Direction 1: In the TiVo forum thread, shorten the paragraph that begins "I knew my Tivo was close to completely full" while keeping its main facts.
Direction 2: Give the stretch of the records from the line that contains "Task: Click the dialog's" through the end of the records as a numbered list. Skip blank lines and leave the pictures out.

I actually agree with you.. but here's one reason I recently manually deleted some stuff in the recently deleted folder.. (and yes, it is ultra-micromanaging the Tivo)

I knew my Tivo was close to completely full, and didn't want to lose recordings indiscriminately.. so I deleted (i.e. put in recently deleted) some other recordings that I didn't care about too much.. But I *also* manually deleted stuff in the recently deleted folder that I had definitely watched.. so that the other thing I sort of still wanted would be the last thing to be overwritten if it really needed more space. The thing I "sort of" wanted lasted I think about a day before it went away.

There's actually too many good things (or at least new shows I want to _try_ this summer!)

(Though ironically, I lost some recordings on my S1 when a wishlist started recording the Today show for several hours after I manually deleted a different To Do list item last night.. ARGH)


----------



## MPSAN (Jun 20, 2009)

...and it is nice to get rid of them before upgrading the hard drive!


----------



## ZeoTiVo (Jan 2, 2004)

mattack said:


> I actually agree with you.. but here's one reason I recently manually deleted some stuff in the recently deleted folder.. (and yes, it is ultra-micromanaging the Tivo)


 The key term is recently. TiVo never meant this to be a holding place.
That really is micromanaging and would not the TiVo have simply deleted the stuff that had been in recently deleted anyhow without you having to go an manually delete them



MPSAN said:


> ...and it is nice to get rid of them before upgrading the hard drive!


That is the one time to definitely do that and then the manual process will have to be used.
You can record an 8 hour block like others suggested and then just delete that and let TiVo knock out all the other shows
or
if you hit clear on a show in RD Folder then it will ask if you want to permanently delete. I think you can just hit select and the next show is highlighted - repeat for profit.


----------



## MikeAndrews (Jan 17, 2002)

MPSAN said:


> ...and it is nice to get rid of them before upgrading the hard drive!

Records for this task:
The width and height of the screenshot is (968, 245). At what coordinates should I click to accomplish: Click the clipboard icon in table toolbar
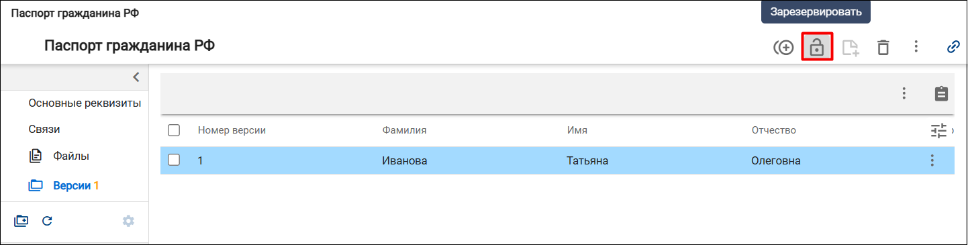942,93
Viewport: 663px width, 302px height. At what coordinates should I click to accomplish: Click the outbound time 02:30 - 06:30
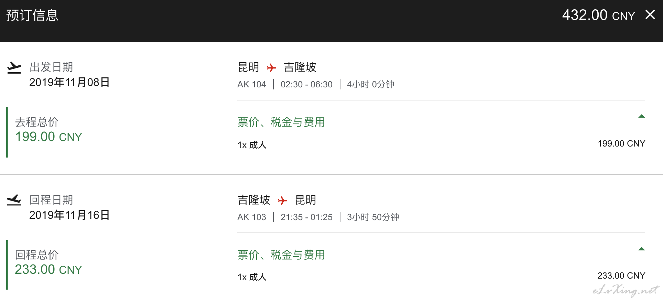(306, 84)
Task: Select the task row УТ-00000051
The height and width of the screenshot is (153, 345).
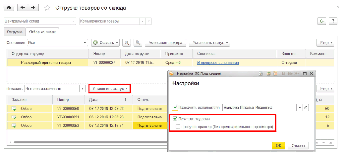Action: click(68, 117)
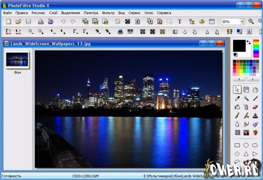
Task: Choose the rectangle selection shape
Action: coord(237,145)
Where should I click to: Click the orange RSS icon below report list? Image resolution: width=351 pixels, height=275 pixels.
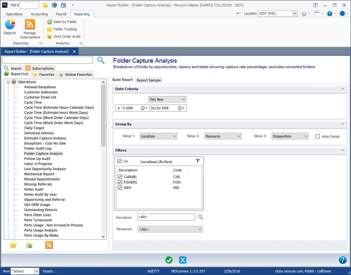[x=49, y=245]
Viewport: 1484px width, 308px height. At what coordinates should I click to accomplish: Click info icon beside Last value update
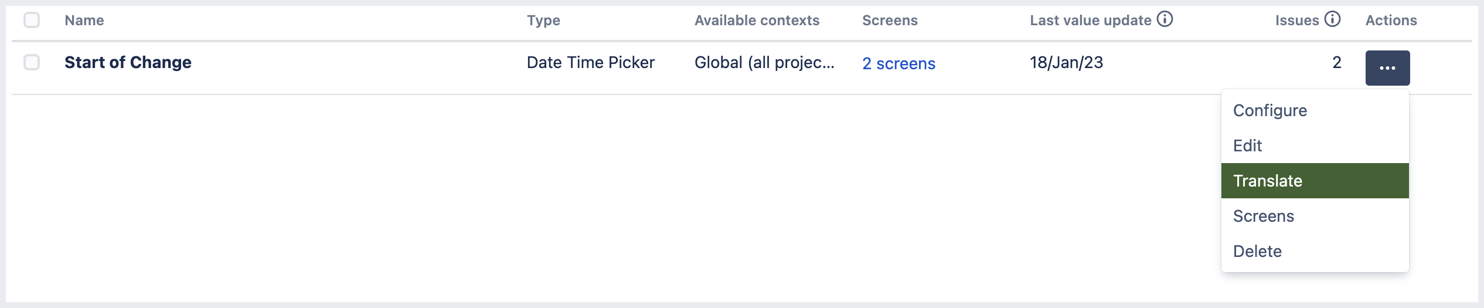[x=1165, y=19]
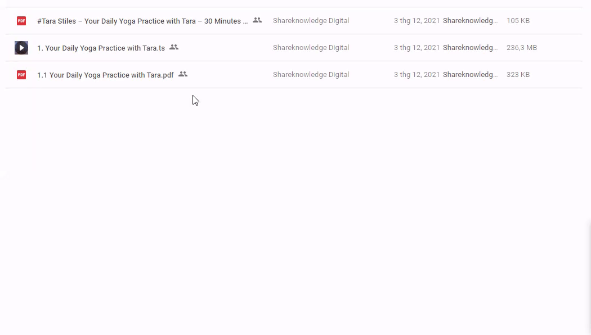
Task: Click owner Shareknowledge Digital in the 323 KB row
Action: pyautogui.click(x=311, y=75)
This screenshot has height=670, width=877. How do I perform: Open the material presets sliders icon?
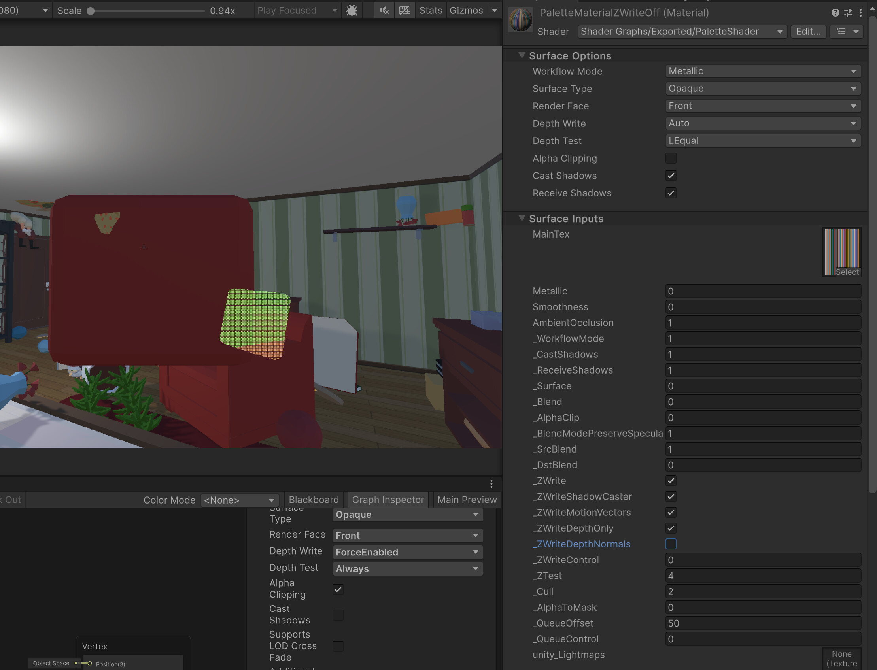click(848, 12)
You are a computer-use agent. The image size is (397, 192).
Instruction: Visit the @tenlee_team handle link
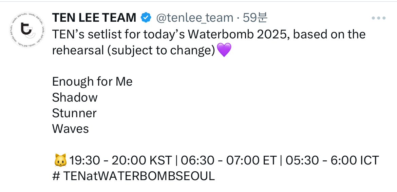(194, 18)

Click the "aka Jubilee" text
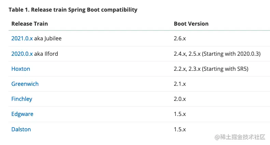pos(48,38)
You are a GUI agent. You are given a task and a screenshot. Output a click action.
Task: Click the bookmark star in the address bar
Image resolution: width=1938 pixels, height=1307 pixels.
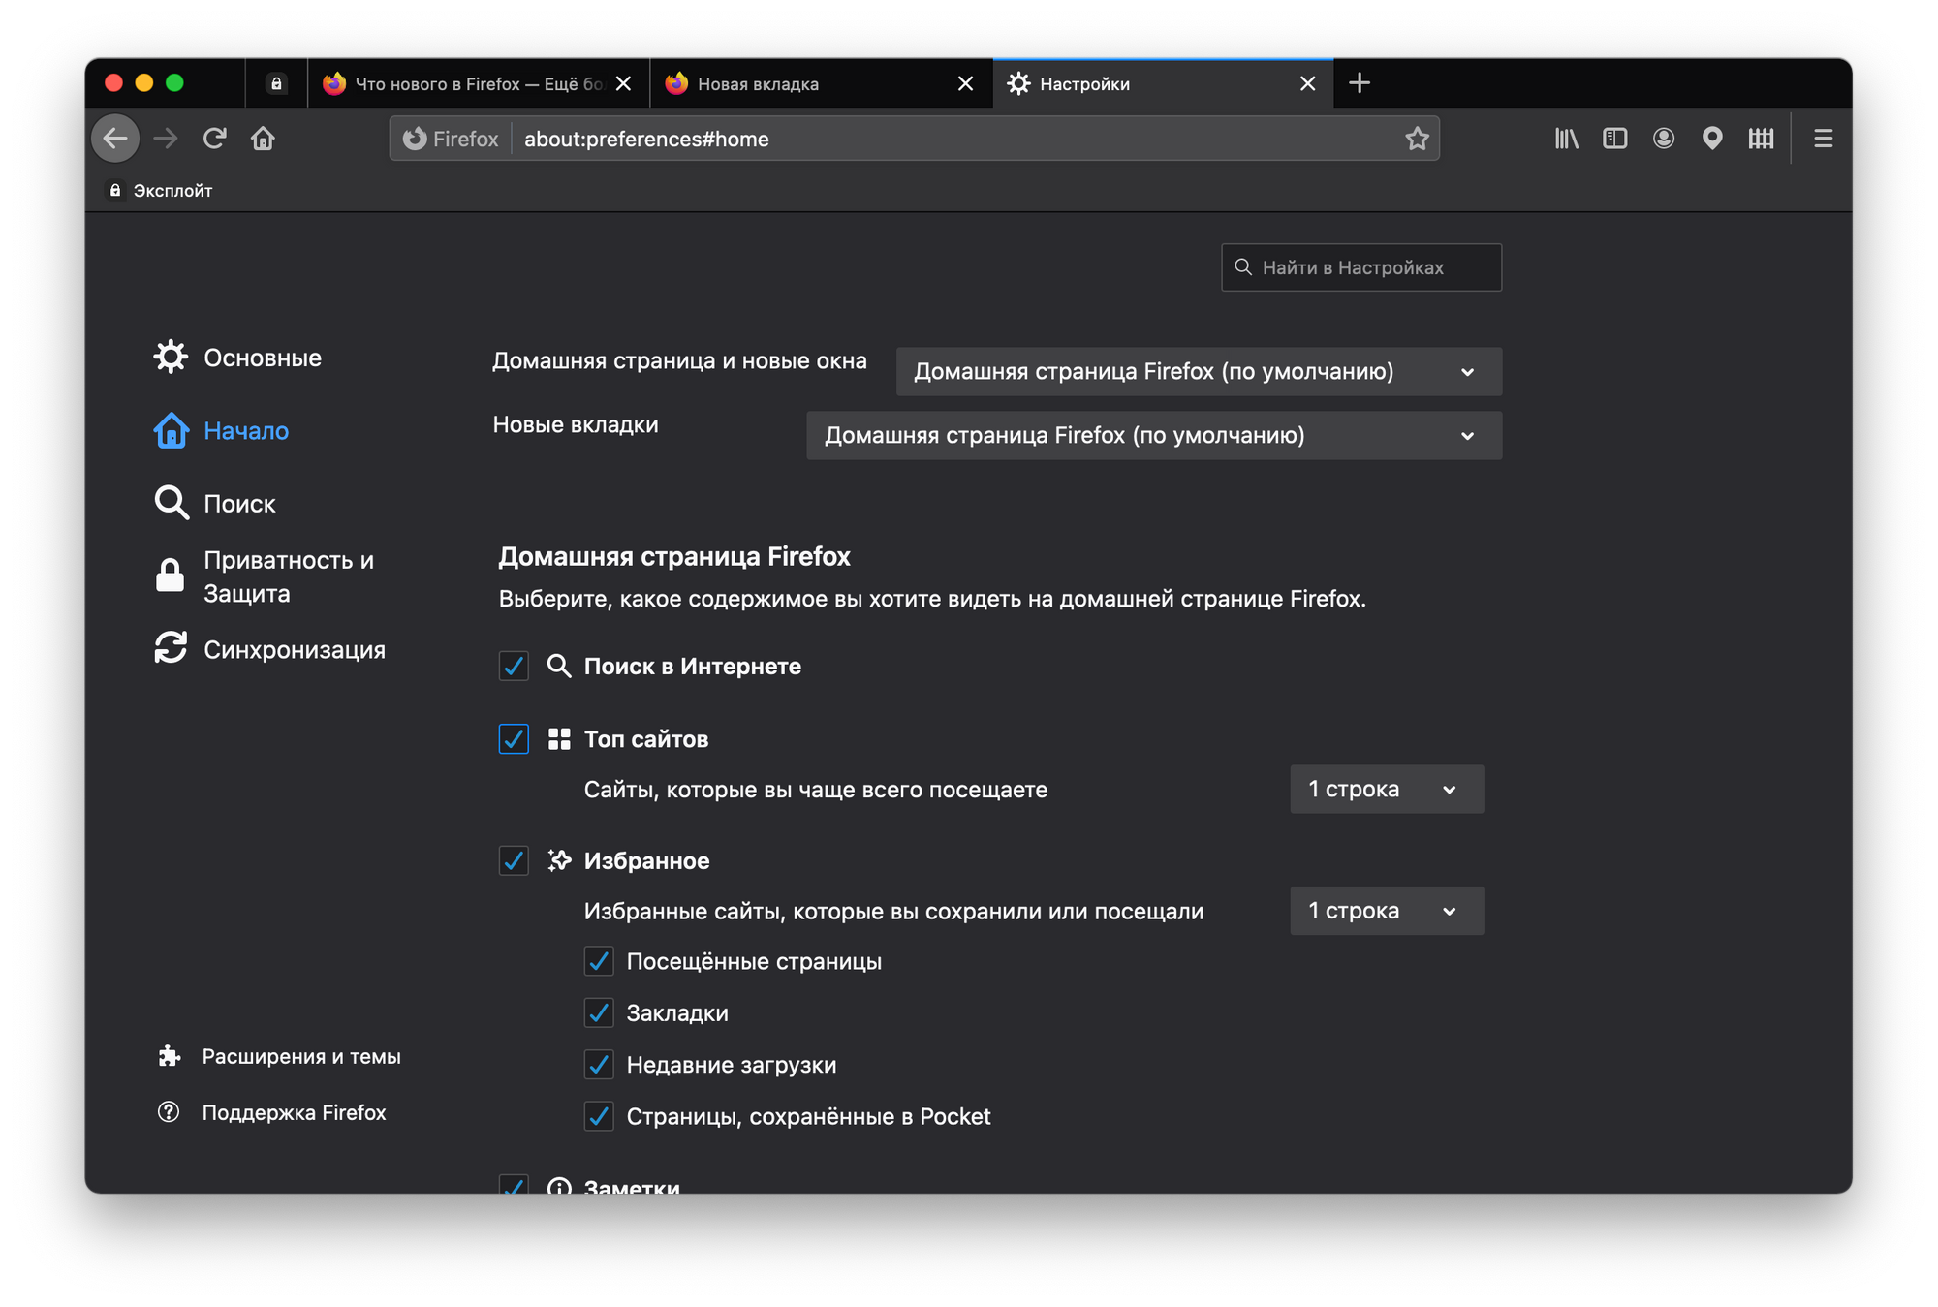[x=1417, y=139]
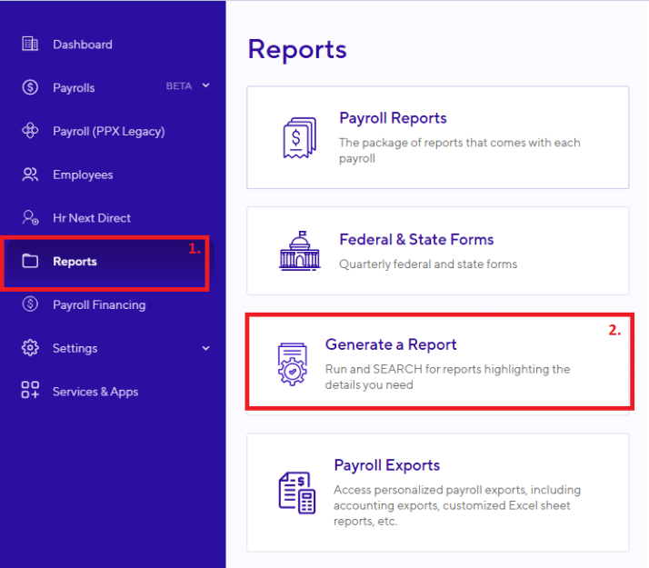
Task: Click the Employees people icon
Action: tap(30, 174)
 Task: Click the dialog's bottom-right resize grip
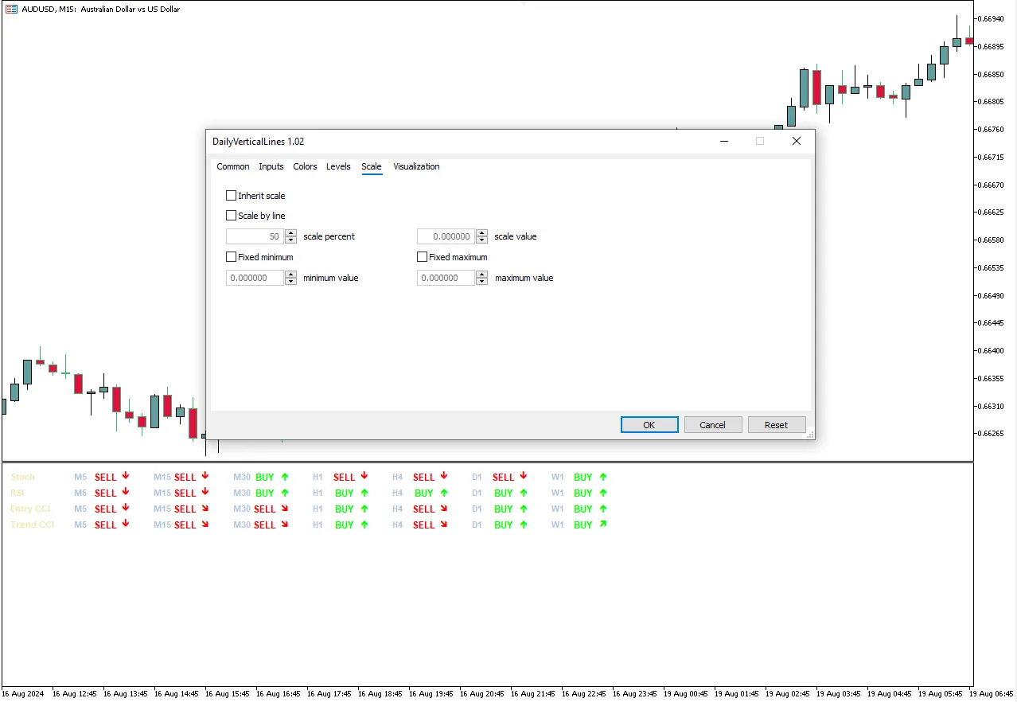pyautogui.click(x=810, y=435)
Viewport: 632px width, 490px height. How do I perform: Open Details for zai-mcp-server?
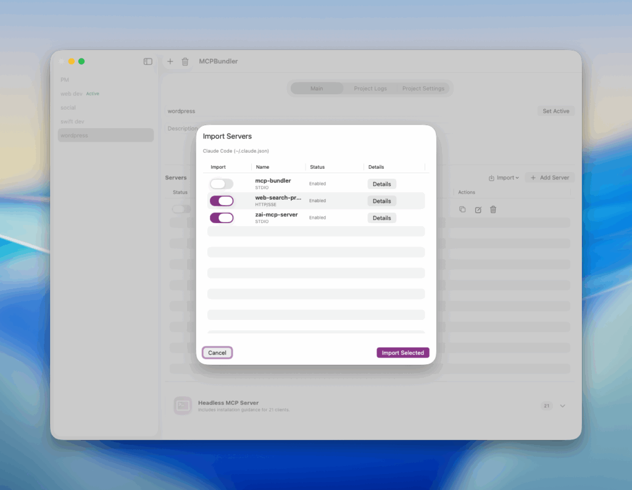click(381, 218)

Correct answer 1: With the TiVo almost full, the writer wanted to avoid losing recordings at random. So they moved some less-wanted recordings into the recently deleted folder. They also permanently removed items from that folder that they had already watched, so a show they only half wanted would be the last thing overwritten. That show lasted about a day before it was gone.

Correct answer 2:
1.  Task: Click the dialog's bottom-right resize grip
2. pyautogui.click(x=810, y=435)
3. Viewport: 632px width, 490px height. How do I perform: Open Details for zai-mcp-server?
4. click(381, 218)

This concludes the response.